= Beginning of Section =

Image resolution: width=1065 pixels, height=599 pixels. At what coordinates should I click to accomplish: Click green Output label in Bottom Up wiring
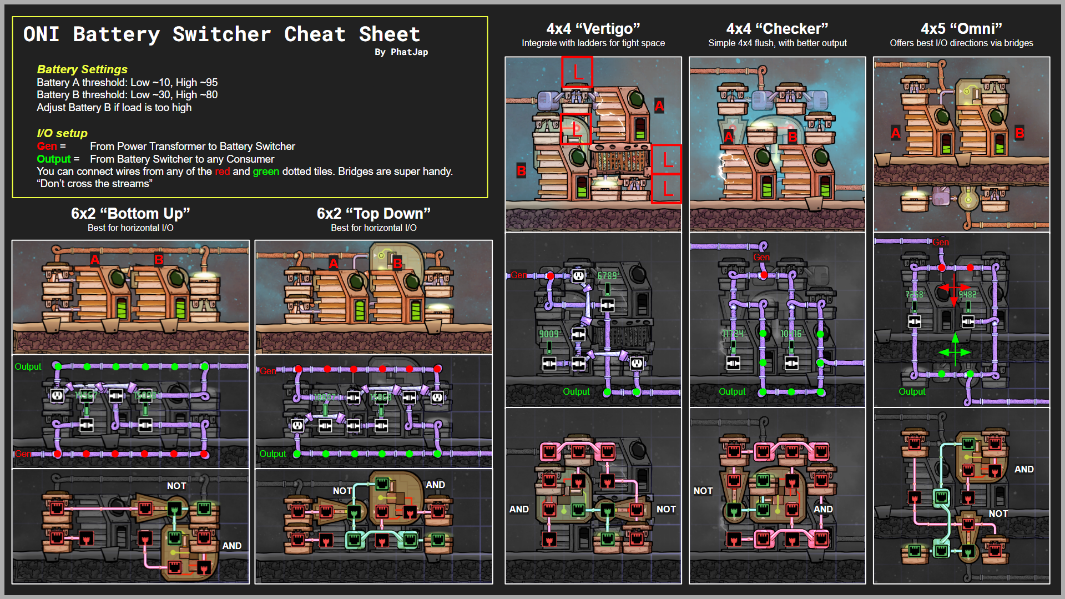28,367
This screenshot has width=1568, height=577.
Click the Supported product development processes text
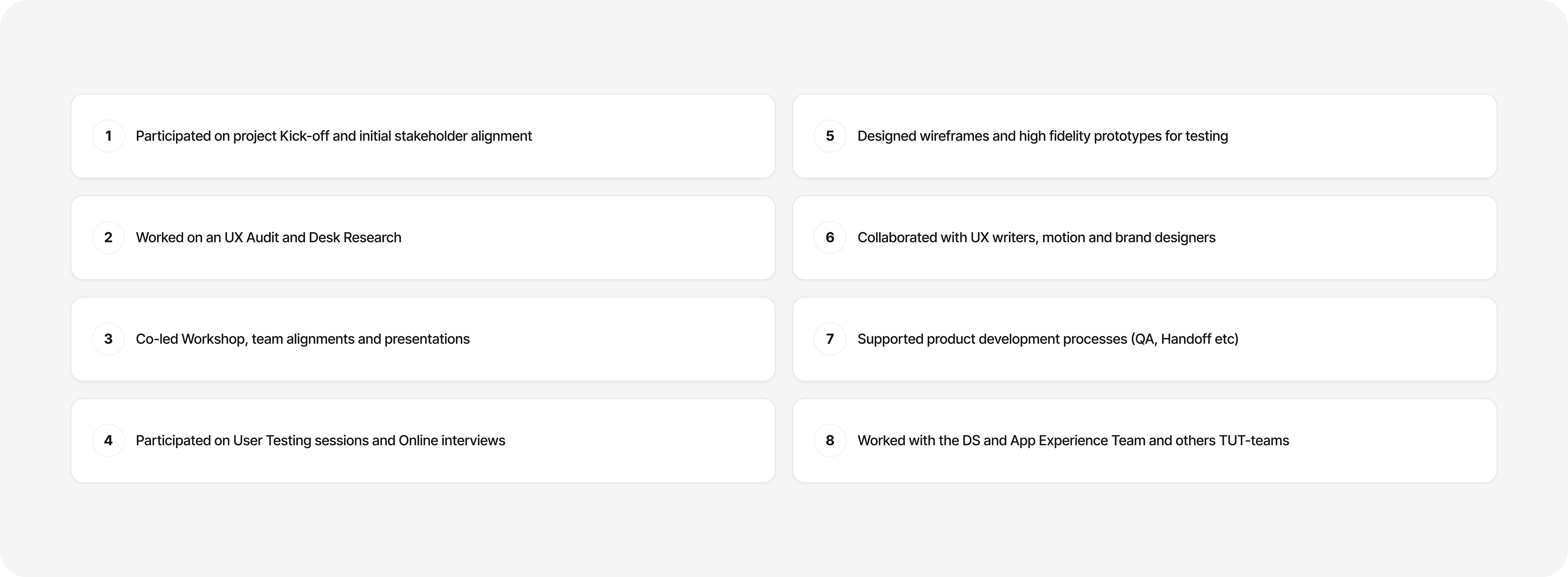tap(1047, 339)
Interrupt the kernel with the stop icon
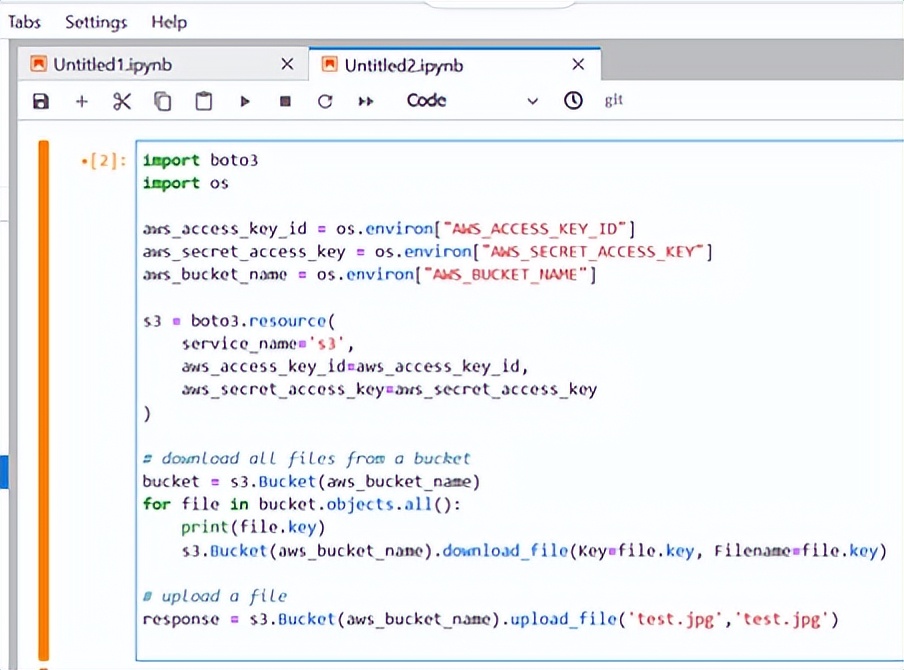Screen dimensions: 904x670 pos(284,100)
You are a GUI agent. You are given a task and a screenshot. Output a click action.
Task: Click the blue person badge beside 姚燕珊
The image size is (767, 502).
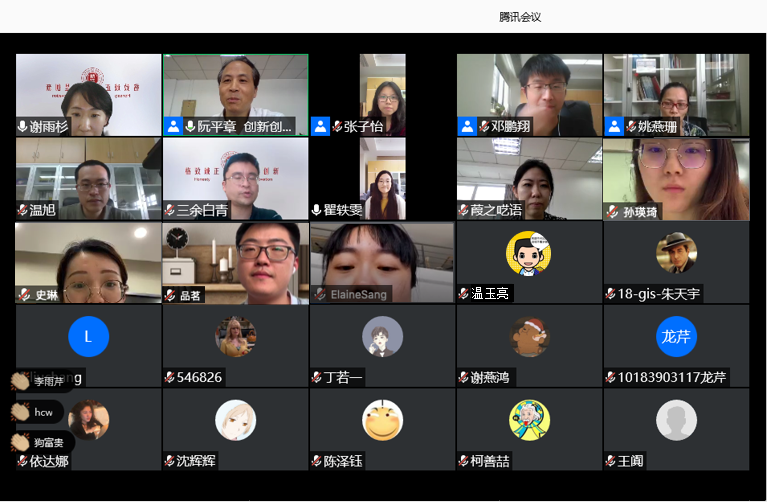point(614,127)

= End of Section =

**Your objective**: Every entry in the listing is to be duplicated precisely, except for its pictures.

**Task result**:
Image resolution: width=1065 pixels, height=599 pixels. At what coordinates should I click to accomplish: Click green Output label in Bottom Up wiring
28,367
This screenshot has width=1568, height=577.
Click the Supported product development processes text
tap(1047, 339)
Interrupt the kernel with the stop icon
Screen dimensions: 904x670 pos(284,100)
You are a GUI agent. You are given a task and a screenshot. Output a click action.
Task: Click the blue person badge beside 姚燕珊
The image size is (767, 502).
point(614,127)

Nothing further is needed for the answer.